(Data excerpts)
+---+

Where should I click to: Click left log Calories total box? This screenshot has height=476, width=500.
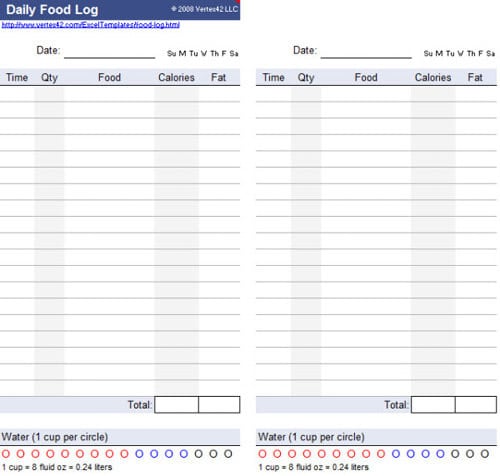coord(176,404)
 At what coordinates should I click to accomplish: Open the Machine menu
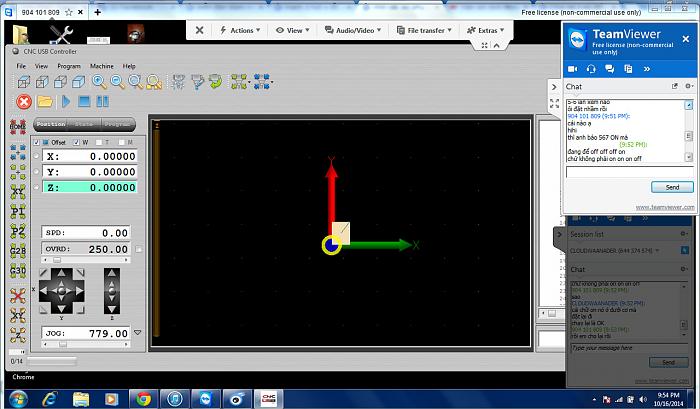point(101,65)
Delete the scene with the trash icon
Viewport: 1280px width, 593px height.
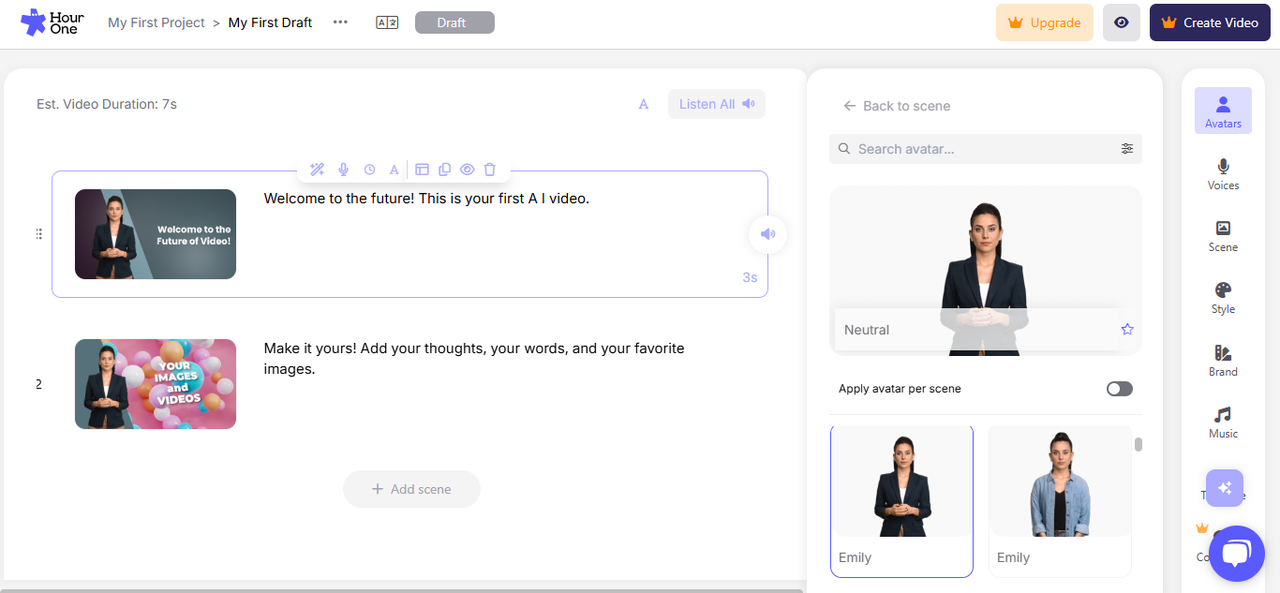(489, 169)
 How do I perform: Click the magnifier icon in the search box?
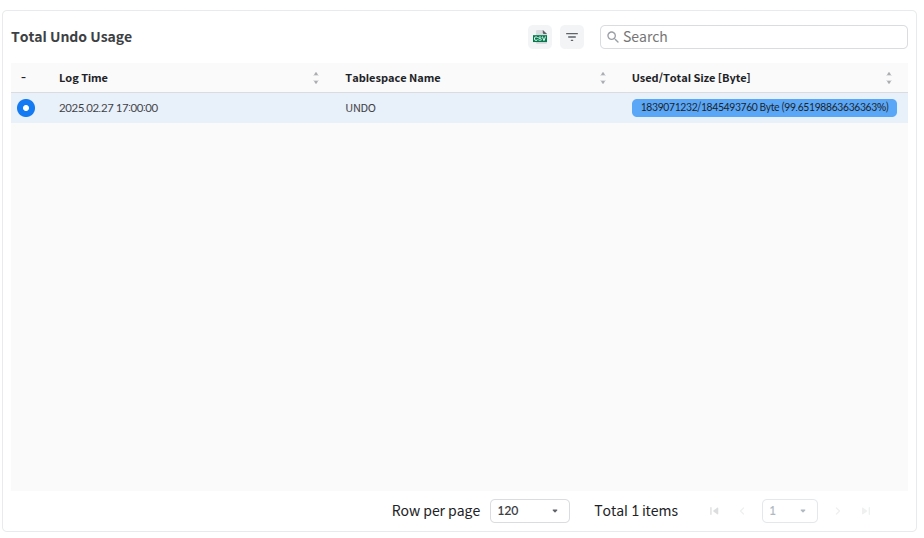[x=613, y=37]
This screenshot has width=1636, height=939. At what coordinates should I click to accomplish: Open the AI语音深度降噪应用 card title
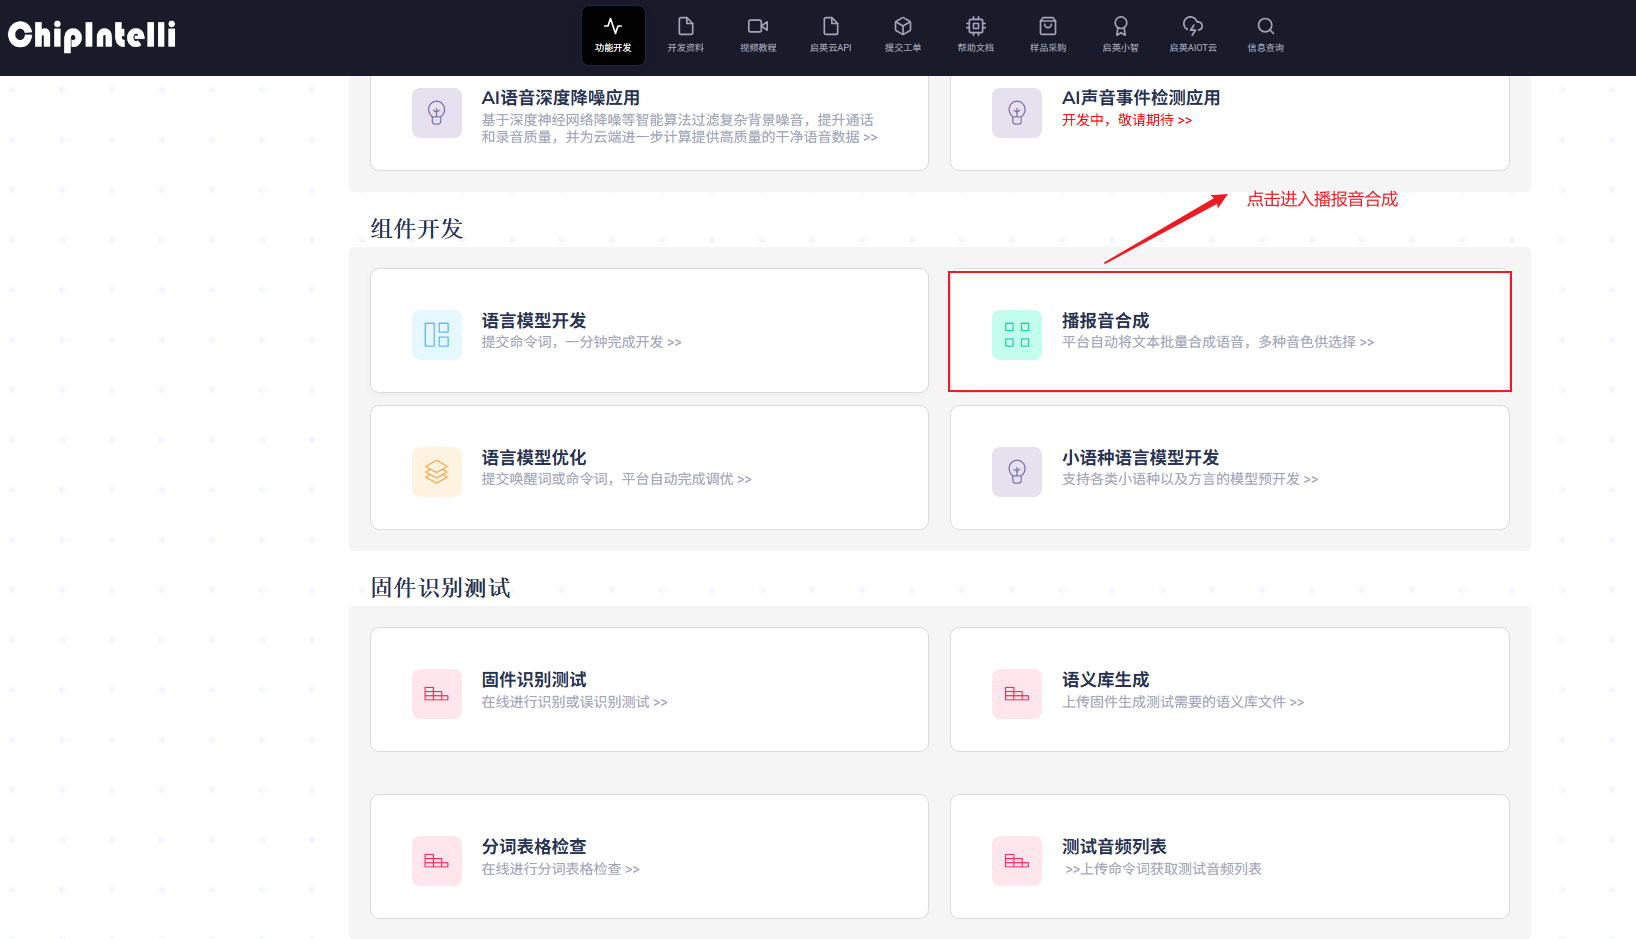560,98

+---+

▸ Problem description
Every line of the data above should be repeated exactly. Omit the pictures.

▸ Task output
Where should I click to: Click left log Calories total box? This screenshot has height=476, width=500.
coord(176,404)
 At what coordinates should I click to accomplish: Open the Machine menu
point(101,65)
Delete the scene with the trash icon
Viewport: 1280px width, 593px height.
(489, 169)
 How do I perform: Click the magnifier icon in the search box?
[x=613, y=37]
This screenshot has width=1636, height=939. At what coordinates should I click to accomplish: Open the AI语音深度降噪应用 card title
560,98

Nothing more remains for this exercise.